> TASK PROMPT
In the data below, the answer is the run of lines from the line containing "Where should I click to: Insert" through the line containing "Given: Click the Datasheet", both included; print it exactly and nothing else.

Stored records
= = =
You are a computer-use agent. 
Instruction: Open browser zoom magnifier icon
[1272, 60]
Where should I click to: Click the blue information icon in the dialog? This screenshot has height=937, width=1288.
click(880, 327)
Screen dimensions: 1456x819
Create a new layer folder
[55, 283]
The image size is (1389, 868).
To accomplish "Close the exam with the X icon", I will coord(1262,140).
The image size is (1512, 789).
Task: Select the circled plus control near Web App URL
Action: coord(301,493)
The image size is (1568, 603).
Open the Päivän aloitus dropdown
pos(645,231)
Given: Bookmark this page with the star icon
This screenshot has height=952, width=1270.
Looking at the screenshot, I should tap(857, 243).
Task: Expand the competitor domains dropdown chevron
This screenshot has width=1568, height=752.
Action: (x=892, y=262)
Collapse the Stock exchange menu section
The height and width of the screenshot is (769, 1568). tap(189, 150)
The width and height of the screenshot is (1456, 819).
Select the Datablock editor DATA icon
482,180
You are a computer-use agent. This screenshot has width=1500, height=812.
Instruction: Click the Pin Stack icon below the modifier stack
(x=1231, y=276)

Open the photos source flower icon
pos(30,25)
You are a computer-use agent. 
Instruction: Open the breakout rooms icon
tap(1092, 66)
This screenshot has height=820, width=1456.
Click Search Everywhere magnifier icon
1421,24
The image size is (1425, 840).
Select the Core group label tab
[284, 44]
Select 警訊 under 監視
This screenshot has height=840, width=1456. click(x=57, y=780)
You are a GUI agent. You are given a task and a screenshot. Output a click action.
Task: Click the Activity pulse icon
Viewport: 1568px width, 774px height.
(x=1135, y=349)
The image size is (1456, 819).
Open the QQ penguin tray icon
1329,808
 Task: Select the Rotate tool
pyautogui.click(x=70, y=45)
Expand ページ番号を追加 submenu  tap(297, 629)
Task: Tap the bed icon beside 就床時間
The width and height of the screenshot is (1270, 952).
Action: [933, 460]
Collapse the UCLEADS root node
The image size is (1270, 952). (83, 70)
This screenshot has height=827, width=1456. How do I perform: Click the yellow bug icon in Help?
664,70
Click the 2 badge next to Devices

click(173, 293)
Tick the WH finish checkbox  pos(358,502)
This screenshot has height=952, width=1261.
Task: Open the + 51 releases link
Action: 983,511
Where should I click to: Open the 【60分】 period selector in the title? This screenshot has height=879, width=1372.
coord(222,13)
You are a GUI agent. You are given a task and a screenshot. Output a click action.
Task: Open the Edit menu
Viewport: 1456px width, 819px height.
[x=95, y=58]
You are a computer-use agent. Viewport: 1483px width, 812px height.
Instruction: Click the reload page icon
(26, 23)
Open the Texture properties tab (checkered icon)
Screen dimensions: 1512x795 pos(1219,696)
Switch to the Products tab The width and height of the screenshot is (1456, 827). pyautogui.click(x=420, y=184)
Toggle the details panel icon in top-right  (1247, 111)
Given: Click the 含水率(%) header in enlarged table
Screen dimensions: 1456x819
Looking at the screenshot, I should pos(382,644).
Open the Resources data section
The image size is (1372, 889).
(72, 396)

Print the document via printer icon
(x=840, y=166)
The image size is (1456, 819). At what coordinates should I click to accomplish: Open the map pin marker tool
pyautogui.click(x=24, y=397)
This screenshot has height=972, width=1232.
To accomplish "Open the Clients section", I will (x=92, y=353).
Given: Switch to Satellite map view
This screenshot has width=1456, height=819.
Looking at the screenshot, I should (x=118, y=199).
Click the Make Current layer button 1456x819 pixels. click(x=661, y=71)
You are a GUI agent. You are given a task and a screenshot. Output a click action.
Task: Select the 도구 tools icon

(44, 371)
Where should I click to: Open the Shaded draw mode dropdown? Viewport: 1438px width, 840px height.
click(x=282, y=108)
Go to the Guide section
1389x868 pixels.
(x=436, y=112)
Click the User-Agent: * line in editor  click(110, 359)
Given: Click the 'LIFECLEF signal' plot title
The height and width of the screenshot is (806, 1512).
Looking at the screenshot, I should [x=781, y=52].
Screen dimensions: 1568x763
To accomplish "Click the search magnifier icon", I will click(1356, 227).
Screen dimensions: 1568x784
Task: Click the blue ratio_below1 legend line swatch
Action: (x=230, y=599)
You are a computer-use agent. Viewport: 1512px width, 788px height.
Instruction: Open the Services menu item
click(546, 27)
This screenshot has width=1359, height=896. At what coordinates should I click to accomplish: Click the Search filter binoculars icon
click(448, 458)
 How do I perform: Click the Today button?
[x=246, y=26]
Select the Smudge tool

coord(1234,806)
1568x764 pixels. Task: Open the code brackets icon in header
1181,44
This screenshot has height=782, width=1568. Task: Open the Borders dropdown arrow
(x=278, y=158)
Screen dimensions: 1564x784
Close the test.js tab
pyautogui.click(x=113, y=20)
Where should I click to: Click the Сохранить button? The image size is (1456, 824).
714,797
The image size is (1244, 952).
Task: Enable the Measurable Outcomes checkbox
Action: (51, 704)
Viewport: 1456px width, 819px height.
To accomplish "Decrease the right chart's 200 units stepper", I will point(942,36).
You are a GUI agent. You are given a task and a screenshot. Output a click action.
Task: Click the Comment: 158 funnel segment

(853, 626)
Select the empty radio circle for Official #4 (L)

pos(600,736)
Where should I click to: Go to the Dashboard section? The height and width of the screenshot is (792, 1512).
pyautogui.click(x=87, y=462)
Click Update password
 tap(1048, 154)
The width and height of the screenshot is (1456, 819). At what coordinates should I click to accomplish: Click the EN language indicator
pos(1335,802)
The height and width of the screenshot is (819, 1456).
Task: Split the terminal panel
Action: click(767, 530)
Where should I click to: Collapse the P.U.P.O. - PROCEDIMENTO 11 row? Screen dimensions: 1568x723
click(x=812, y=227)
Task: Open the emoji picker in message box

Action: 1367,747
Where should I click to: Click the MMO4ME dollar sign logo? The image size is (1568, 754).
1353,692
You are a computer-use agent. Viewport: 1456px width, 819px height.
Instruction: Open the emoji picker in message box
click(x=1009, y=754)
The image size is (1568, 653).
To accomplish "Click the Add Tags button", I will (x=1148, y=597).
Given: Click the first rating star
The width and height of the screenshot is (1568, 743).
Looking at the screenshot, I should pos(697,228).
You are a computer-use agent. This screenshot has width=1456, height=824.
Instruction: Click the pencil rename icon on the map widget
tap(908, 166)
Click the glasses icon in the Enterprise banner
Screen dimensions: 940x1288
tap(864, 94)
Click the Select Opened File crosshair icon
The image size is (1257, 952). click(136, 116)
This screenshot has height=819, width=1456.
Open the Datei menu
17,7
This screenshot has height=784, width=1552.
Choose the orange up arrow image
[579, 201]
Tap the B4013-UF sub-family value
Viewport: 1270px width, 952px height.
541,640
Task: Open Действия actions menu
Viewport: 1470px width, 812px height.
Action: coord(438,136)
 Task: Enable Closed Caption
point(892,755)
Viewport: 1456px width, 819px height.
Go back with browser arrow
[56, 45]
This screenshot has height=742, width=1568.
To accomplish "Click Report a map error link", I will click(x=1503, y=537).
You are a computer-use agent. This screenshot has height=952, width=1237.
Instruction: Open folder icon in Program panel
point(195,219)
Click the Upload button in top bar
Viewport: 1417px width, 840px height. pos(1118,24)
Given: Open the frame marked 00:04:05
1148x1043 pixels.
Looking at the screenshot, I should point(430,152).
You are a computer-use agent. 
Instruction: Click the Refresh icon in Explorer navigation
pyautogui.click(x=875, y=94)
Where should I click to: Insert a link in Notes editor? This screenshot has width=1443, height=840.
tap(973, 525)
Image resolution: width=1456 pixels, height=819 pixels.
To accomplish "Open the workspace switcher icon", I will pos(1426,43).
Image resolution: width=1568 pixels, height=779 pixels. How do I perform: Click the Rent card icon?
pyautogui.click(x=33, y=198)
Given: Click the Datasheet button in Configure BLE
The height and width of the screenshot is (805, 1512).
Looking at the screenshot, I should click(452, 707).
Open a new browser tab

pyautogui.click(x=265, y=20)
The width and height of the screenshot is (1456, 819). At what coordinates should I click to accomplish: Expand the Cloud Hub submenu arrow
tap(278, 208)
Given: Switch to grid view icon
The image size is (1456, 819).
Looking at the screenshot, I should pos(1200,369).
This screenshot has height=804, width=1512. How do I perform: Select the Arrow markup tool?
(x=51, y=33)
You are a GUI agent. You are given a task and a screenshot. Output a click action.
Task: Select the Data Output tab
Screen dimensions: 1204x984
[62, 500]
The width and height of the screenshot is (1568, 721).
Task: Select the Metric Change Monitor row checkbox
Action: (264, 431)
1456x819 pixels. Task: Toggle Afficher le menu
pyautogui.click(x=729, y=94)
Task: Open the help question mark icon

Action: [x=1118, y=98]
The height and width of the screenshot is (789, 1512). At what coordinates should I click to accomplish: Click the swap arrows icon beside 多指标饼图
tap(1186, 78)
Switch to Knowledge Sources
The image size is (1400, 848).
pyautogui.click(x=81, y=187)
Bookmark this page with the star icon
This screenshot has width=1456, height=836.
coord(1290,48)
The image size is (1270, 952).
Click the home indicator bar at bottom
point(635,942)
= = =
> RESULT OF THIS EXERCISE
Where should I click to: Insert a link in Notes editor? This screenshot has width=1443, height=840.
tap(973, 525)
Image resolution: width=1456 pixels, height=819 pixels.
To accomplish "Open the workspace switcher icon", I will pos(1426,43).
Image resolution: width=1568 pixels, height=779 pixels. How do I perform: Click the Rent card icon?
pyautogui.click(x=33, y=198)
Given: Click the Datasheet button in Configure BLE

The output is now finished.